The cache for model files in Transformers v4.22.0 has been updated. Migrating your old cache. This is a one-time only operation. You can interrupt this and resume the migration later on by calling `transformers.utils.move_cache()`.


0it [00:00, ?it/s]

## Prepare Dataset

In [2]:
from datasets import load_dataset
dataset = load_dataset("nyu-mll/glue", "mrpc")

In [3]:
print(dataset['test'][0])

{'sentence1': "PCCW 's chief operating officer , Mike Butcher , and Alex Arena , the chief financial officer , will report directly to Mr So .", 'sentence2': 'Current Chief Operating Officer Mike Butcher and Group Chief Financial Officer Alex Arena will report to So .', 'label': 1, 'idx': 0}


## Prepare Model
we use pretrained model for tests

In [4]:

model, _, preprocess = open_clip.create_model_and_transforms('RN50', pretrained='openai')
tokenizer = open_clip.get_tokenizer('RN50')

## Tests

In [10]:
from torch.nn.functional import cosine_similarity
from sklearn.metrics import confusion_matrix

In [None]:
def run_tests(dataset,n):
    result = {"index":[],"recall":[],"precision":[]}
    for i in range(n):
        threshold = 0.9
        prediction = []
        actual = []
        for test_case in dataset['test']:   

            tokenized_text_1 = tokenizer([test_case['sentence1']])
            tokenized_text_2 = tokenizer([test_case['sentence2']])

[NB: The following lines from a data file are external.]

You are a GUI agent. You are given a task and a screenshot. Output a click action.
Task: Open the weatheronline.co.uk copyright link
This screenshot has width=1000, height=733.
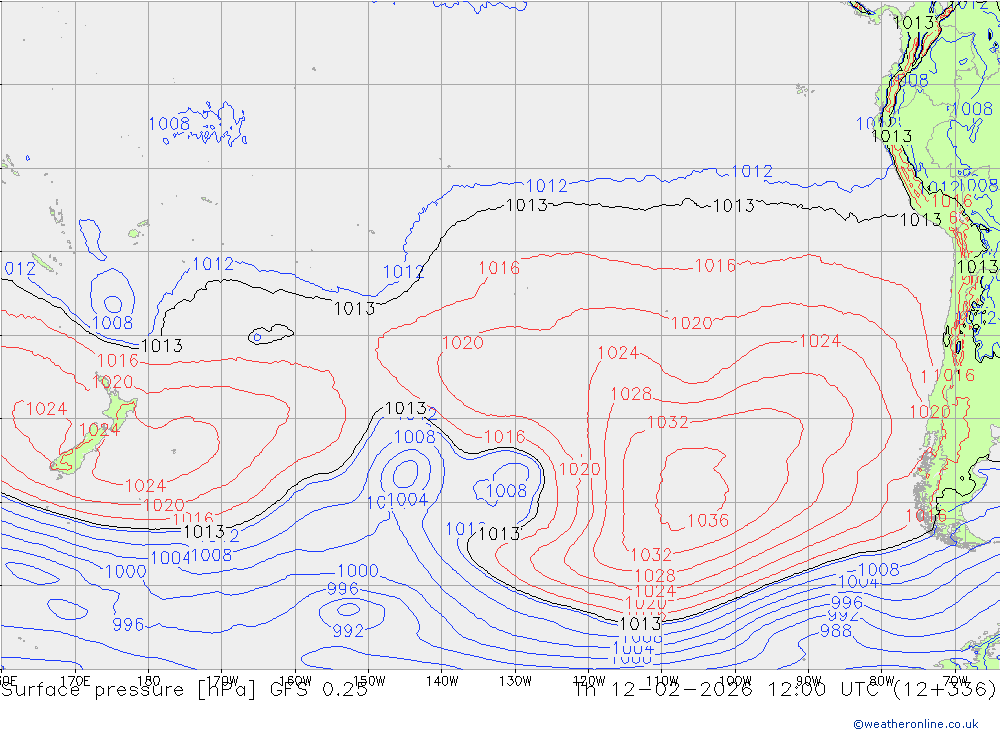coord(915,723)
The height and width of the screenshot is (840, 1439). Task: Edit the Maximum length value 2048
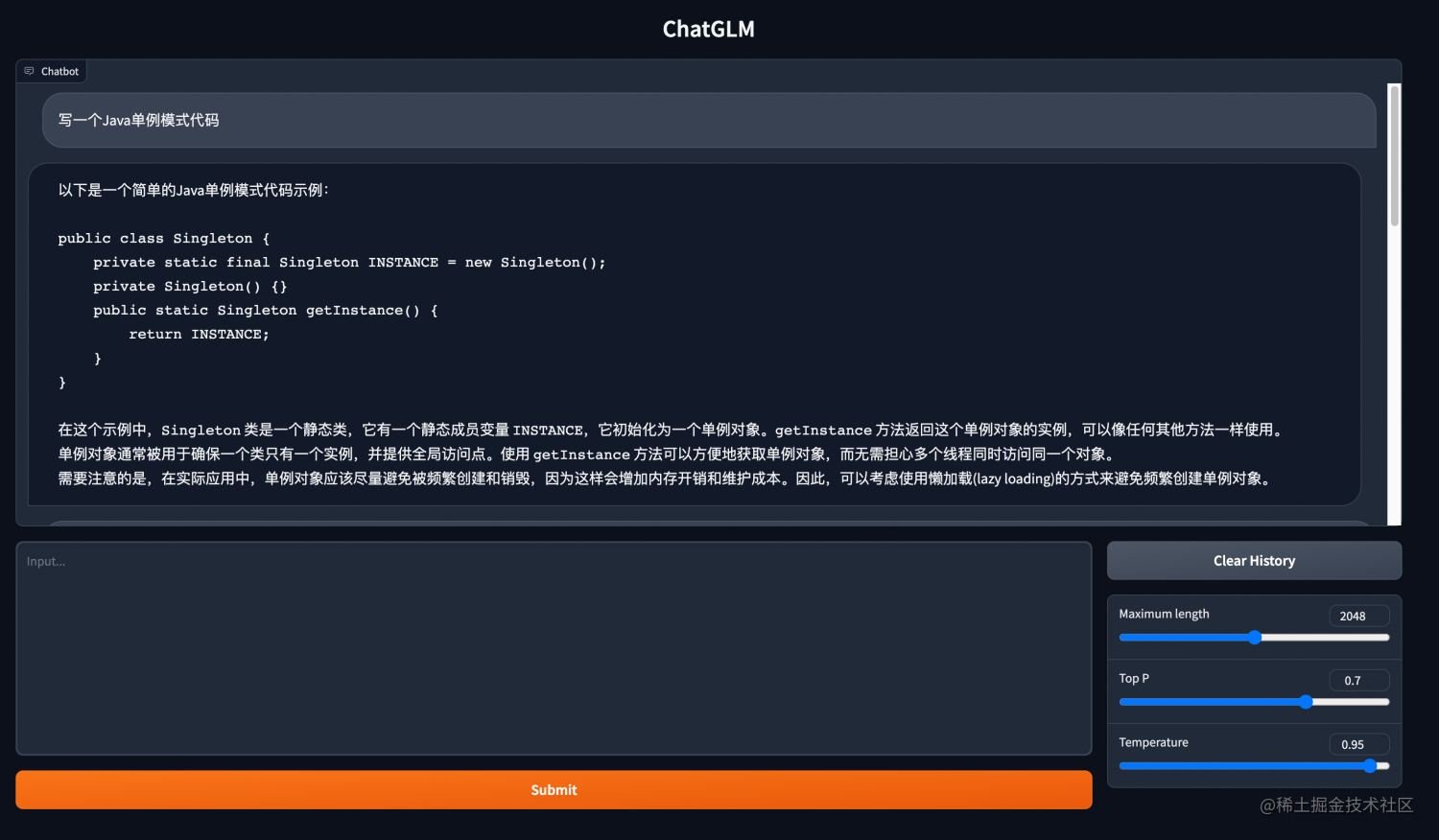(1358, 616)

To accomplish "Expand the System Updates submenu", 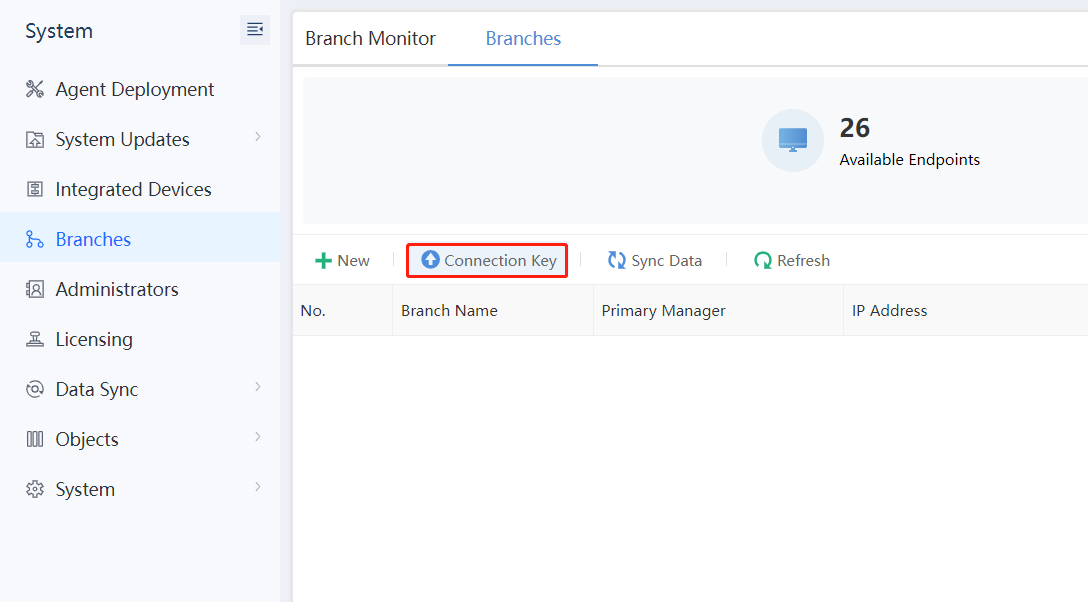I will (258, 137).
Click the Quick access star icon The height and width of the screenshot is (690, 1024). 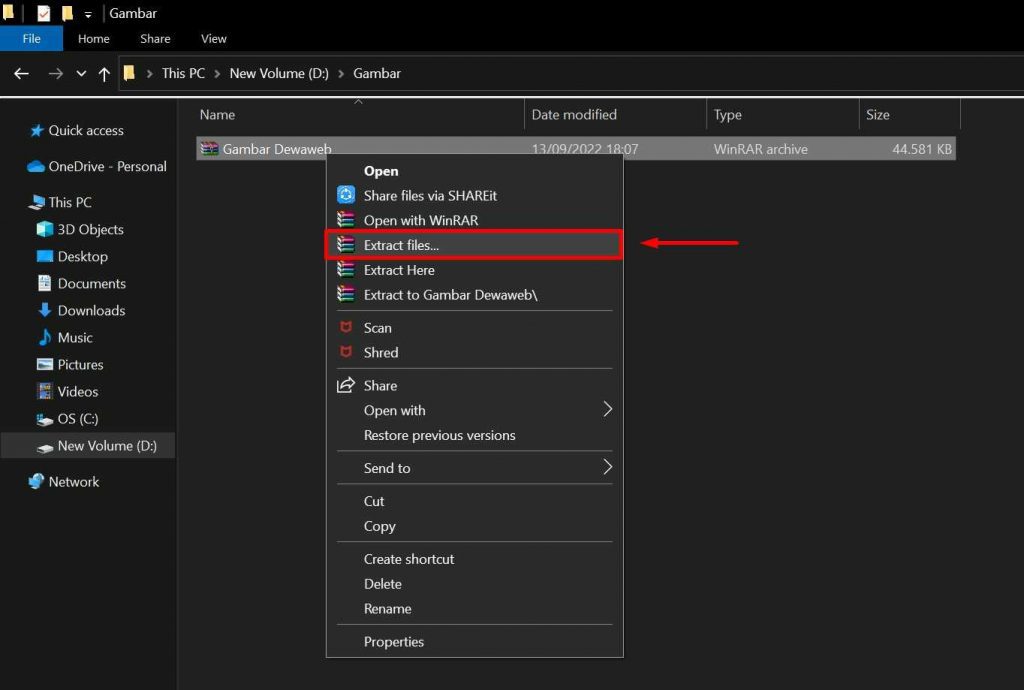tap(37, 131)
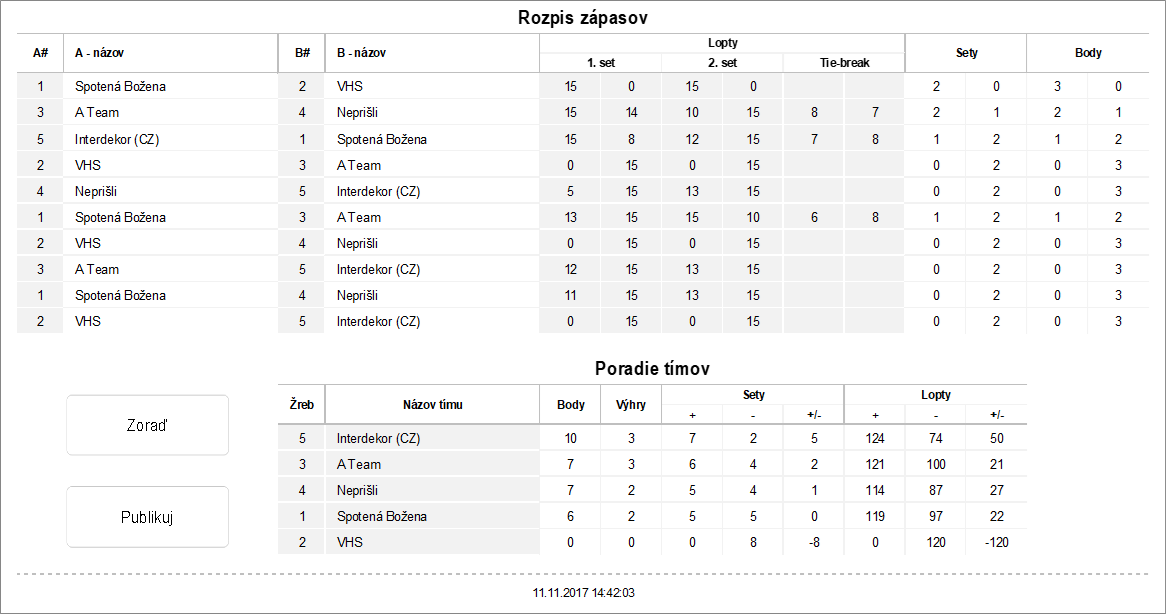Click the '1. set' column header

pos(600,62)
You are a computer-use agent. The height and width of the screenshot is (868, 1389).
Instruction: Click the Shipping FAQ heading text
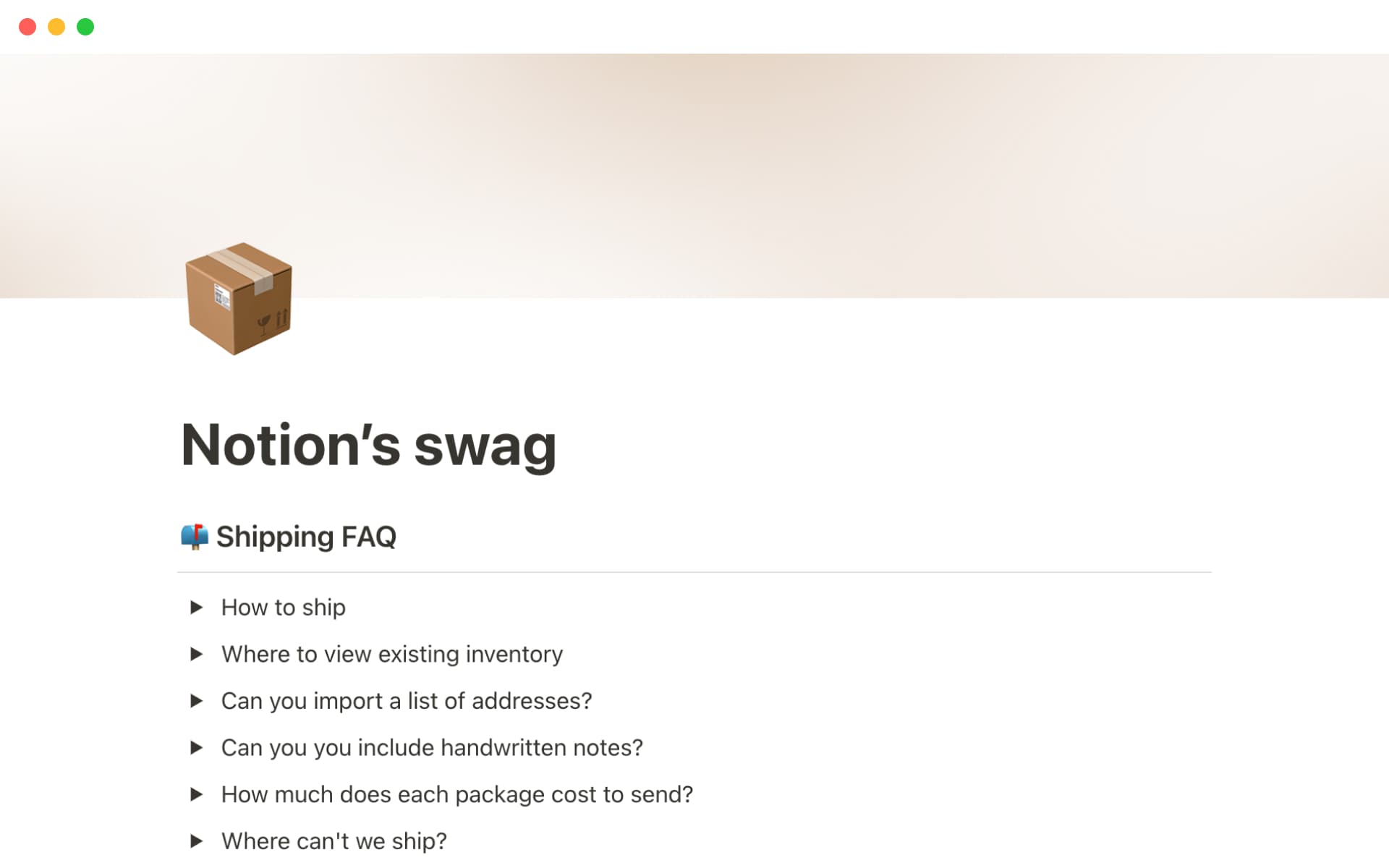(x=306, y=537)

            with torch.no_grad(), torch.cuda.amp.autocast():
                text_embedding_1 = model.encode_text(tokenized_text_1)
                text_embedding_2 = model.encode_text(tokenized_text_2)

            if cosine_similarity(text_embedding_1,text_embedding_2) < 0.9:
                prediction.append(-1)
            else:
                prediction.append(1)
            actual.append(test_case['label'])


        cm = confusion_matrix(actual,prediction)
        tn, fp, fn, tp =  [i for i in cm.ravel() if i != 0]
        recall = tp / (tp + fn)       
        precision = tp / (tp + fp)

        result["index"].append(i)
        result["recall"].append(recall)
        result["precision"].append(precision)
    
    return actual,prediction

## Calculate Metrics

In [8]:
cm = confusion_matrix(actual,prediction)
tn, fp, fn, tp =  [i for i in cm.ravel() if i != 0]
recall = tp / (tp + fn)       
precision = tp / (tp + fp)

In [9]:
print('Results for mrpc dataset:')
print(f'Recall: {recall}')
print(f'Precision: {precision}')

Results for mrpc dataset:
Recall: 0.6198779424585876
Precision: 0.7383177570093458